Wednesday, September 12, 2012

#456. Hugo

Last year's Hugo was the first time Martin Scorsese made a family movie, but Hugo is very much the rest of his films.  it's all about figuring out how a system works (even if system doesn't work).

There's a lot to recognize about Hugo even if you don't know Scorsese.  It's the movie Robert Zemeckis has been trying to make with his motion-capture work for years.  It's Inspector Clouseau.  And as I said, it's got Scorsese written all over it, even if it looks like nothing else he's done.

Based on the book The Invention of Hugo Cabret by Brian Selznick, it's the story of an orphan who's desperately tryng to find his way in the world.  It looks like it's set in 19th century England, but it's actually set in 20th century Paris (and yes, that's another of the deliberate quirks Scorsese employs to help the audience work its way into his fable). 

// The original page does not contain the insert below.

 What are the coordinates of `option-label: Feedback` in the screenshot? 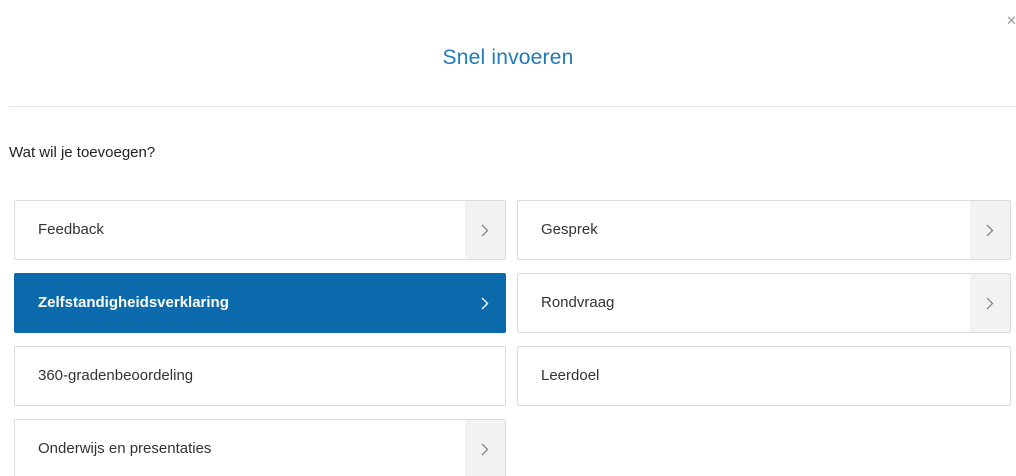 It's located at (71, 230).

Hugo (the orphan) is a pickpocket caught by Ben Kingsley (who was also exceptional in Scorsese's Shutter Island), an old man running a toy shop at a train station.  Kingsley doesn't take kindly to the boy's activities, and confiscates a notebook filled with intricate designs.  This leads to Hugo's desperate attempts to reclaim the notebook, and his meeting Kingsley's adopted daughter, Chloe Grace Moretz (a wonderful young actress discovered in of all things Kick Ass). 

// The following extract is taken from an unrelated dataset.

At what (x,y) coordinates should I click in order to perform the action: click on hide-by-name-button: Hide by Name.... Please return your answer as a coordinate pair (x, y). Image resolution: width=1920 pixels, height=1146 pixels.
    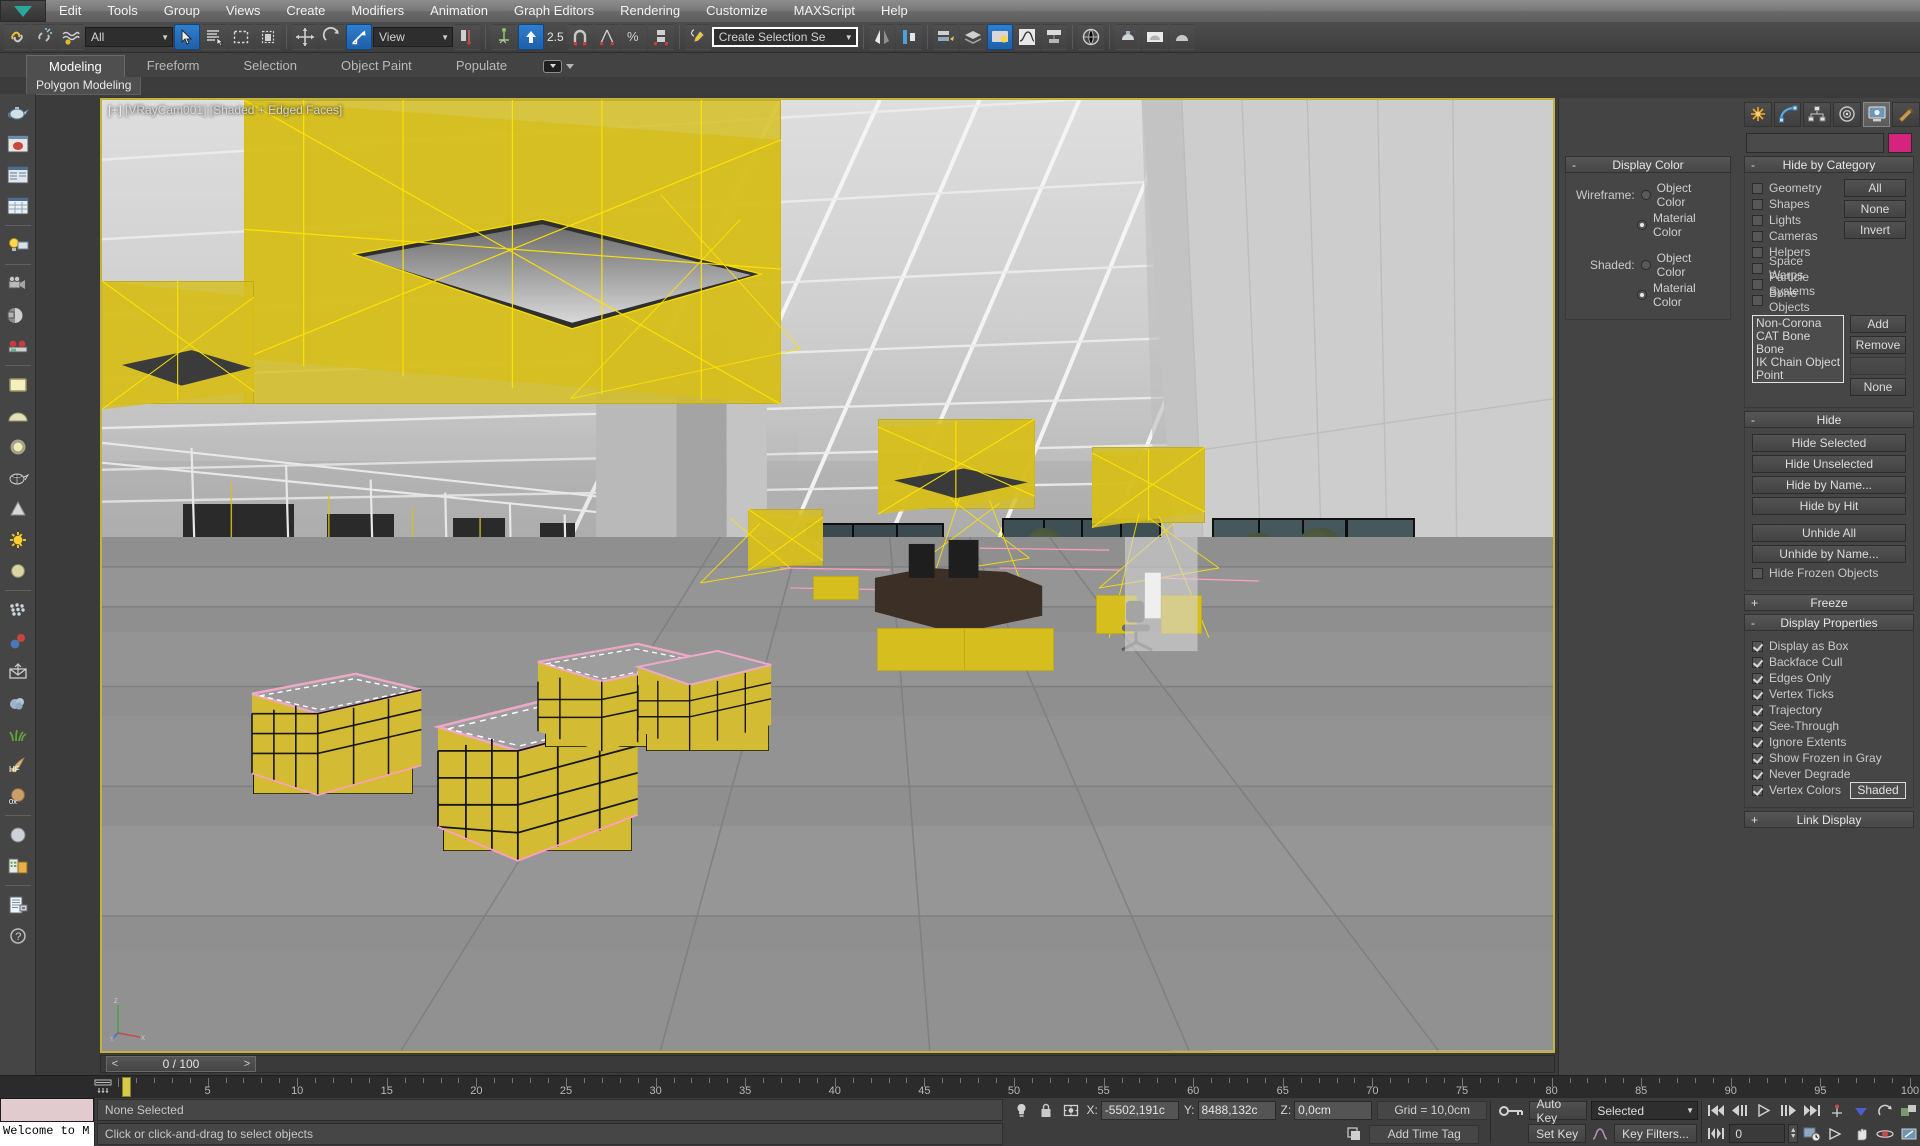
    Looking at the image, I should click on (1829, 485).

We learn that Hugo is mainly motivated to restore an automoton to working order, because it was something his father (played by Jude Law) helped him with before his death.  Moretz has the last piece of the puzzle, a heart-shaped key, that will get the automoton working, which will get it to write, which Hugo hopes will reveal a message from his late father.

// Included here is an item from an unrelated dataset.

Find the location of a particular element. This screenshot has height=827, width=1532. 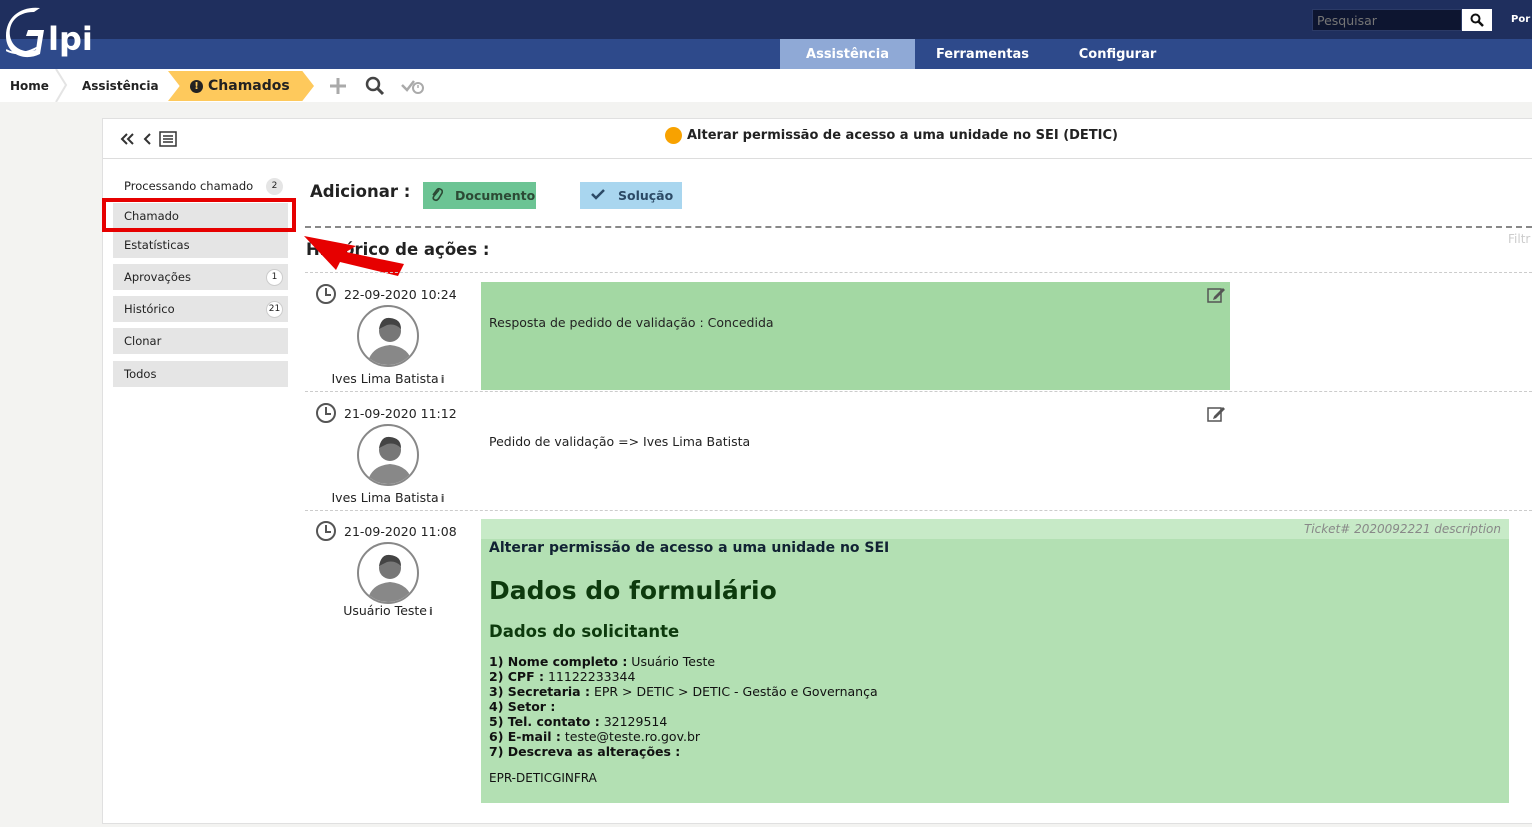

tab-count: 1 is located at coordinates (274, 277).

Instead it draws a depiction of the famous rocket-in-the-face image from A Trip to the Moon, one of film's early classics.  We learn that Kingsley is the filmmaker Georges Melies, who abandoned his calling after the devastation of WWI, which also had an impact on the life of station agent Sacha Baron Cohen, left with a bumb leg and an obsession with order, which includes scooping up meddlesome orphans.

It's all very clockwork, the way the movie unfolds, which is a part of how it's a family movie version of a Scorsese film.  As Kingsley discovers, happy endings are still possible.

Well, as I said, it was a fable.  It's good that Scorsese believes in such things.

5 comments:

PT Dilloway said...

I'm not sure by your review if you really liked it or not.

Tony Laplume said...

Well, it wasn't Scorsese's best. It was a bit like "After Hours," another of his atypical outings.

Maurice Mitchell said...

I guess Scorsese isn't the warm and fuzzy type. The visuals were great and the message was nice.

SpacerGuy said...

Scorsese in his prime making films that are legendary.

Tony Laplume said...

I'd say his best films are "Mean Streets," "Taxi Driver," "Raging Bull," "Gangs of New York," "The Aviator," and "The Departed." Though I haven't seen many of his '80s movies, including "Last Temptation of Christ."